Records for this task
■ ■ ■ ■
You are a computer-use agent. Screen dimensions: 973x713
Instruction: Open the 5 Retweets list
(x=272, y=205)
■ ■ ■ ■
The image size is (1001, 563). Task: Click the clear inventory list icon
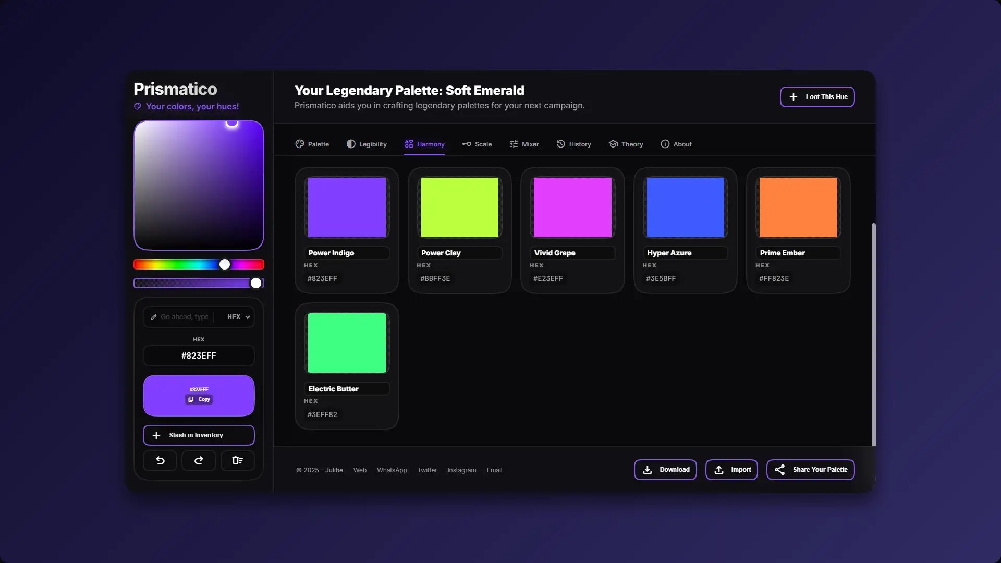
■ ■ ■ ■
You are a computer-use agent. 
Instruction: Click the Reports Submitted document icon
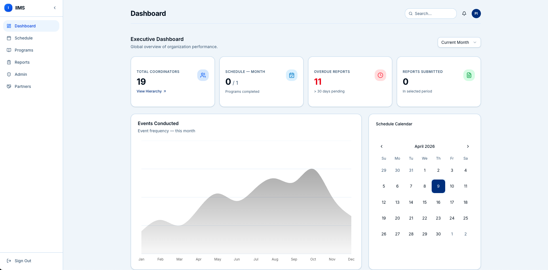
■ ■ ■ ■
Task requirements
Write out the lines from the one containing "You are a computer-use agent. Screen" through the one containing "(x=272, y=205)", keeping every character unchanged.

Task answer
You are a computer-use agent. Screen dimensions: 973x713
Instruction: Open the 5 Retweets list
(x=272, y=205)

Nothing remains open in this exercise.